Miu Miu S/S 2018

Scene setting: Seating arrangements at Miu Miu always hold a particular significance. Miuccia Prada never seems to just accept the standard white benches or gilded chairs commonly present in most Paris shows, eschewing them in favour of more creative – and often luxurious – options. There have been brocade sofas. Decadent pouffs. Purple feathered chairs. In one instance, even beds (a very particular kind of guilty please stems from watching a fashion show reclining like a Roman). This time though, guests were seated in a vulgar variety of garden chairs! Yes, the white plastic kind present in every suburban home in the Western world. Why? Well, because her collection was a witty exploration of the kind of clothing that has been present in every suburban teen’s wardrobe since the fifties.
Mood board: Remember Saved by the Bell? My So-Called Life? Grease? Those were the conceptual inspirations behinnd a collection that explored the varying – and often recurring – inspirations of teen girls’ wardrobes. Think grungey oversized lumberjack shirts (the kind that Demna Gvasalia has loved to appropriate ever since he started his brand) thrown over a pleated uniform mini skirt worn with knee-high socks. Who hasn’t seen – or worn – this? That doesn't mean the collection was fully inspired by the very on-trend nineties. There were also prom dresses galore, mostly in fluffy materials and sugary hues. Sixties and seventies-inspired trench coats and short shift dresses. And noughties-influenced dresses worn over trousers. It could have felt gimmicky and literal but, this being Miuccia Prada, it was never going to be like that. Every single piece was bearing the mark of true Miu Miu quirkiness, from hi-tech materials to prints inspired by seventies Italian textile design, to slightly grandmother-esque flower patterns.
Best in show: This was a collection that played essentially on the gender-bending aesthetic, the kind that will see a big manly wool coat thrown over a lacey bubble gum pink voluminous prom dress – accessorised with an orange checkered shirt 100 per cent Miuccia and Birkenstock-type sandals worn over pink socks, that was definitely the show's highlight.
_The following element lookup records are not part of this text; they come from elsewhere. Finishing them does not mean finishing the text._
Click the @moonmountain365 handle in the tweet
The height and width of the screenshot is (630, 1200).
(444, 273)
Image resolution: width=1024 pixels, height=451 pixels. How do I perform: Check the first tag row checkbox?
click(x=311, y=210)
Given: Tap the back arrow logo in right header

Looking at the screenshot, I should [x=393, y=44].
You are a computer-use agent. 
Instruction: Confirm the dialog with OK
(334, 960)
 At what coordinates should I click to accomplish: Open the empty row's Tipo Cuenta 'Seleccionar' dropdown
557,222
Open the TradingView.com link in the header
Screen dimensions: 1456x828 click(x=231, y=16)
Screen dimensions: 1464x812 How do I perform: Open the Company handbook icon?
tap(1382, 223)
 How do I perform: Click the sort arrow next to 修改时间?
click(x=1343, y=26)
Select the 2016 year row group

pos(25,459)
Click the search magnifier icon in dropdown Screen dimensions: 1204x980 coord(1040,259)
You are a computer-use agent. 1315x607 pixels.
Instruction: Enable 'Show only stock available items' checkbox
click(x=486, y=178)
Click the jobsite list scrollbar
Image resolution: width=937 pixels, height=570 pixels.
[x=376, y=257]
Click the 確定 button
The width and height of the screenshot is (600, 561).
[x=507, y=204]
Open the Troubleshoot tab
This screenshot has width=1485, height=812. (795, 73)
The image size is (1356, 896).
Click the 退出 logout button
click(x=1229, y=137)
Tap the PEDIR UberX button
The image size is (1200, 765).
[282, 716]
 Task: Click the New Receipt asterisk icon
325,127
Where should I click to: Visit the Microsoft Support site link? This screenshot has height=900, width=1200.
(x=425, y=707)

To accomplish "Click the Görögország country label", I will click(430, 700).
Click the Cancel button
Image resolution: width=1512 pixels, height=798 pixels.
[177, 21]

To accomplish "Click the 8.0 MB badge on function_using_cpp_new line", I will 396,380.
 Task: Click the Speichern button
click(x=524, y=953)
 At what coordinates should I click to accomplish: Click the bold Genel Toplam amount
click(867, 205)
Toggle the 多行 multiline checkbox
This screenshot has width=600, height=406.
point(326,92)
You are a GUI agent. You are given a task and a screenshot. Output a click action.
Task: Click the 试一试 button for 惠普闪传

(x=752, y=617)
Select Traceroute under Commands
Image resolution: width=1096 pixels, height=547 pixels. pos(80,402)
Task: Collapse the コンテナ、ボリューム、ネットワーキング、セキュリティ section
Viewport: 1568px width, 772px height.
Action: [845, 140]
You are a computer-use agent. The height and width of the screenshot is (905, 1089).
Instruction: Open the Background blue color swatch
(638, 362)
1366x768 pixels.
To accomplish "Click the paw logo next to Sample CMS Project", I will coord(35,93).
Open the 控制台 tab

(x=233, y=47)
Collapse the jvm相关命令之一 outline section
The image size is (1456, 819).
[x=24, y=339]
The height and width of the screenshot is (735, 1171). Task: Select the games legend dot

Elsewhere, there were graphic knitwears (for the most politically-slash-arty conscious student types out there), skirts with surprising patterns mixing checks and wallpaper-style flowers, and the above mentioned lumberjack motifs in sleeveless shirts, jackets and long dresses. With the layered styling, it all made up for a lot of information. Broken down into commercial pieces, though, it will clearly appeal to the whimsical, girly Miu Miu client.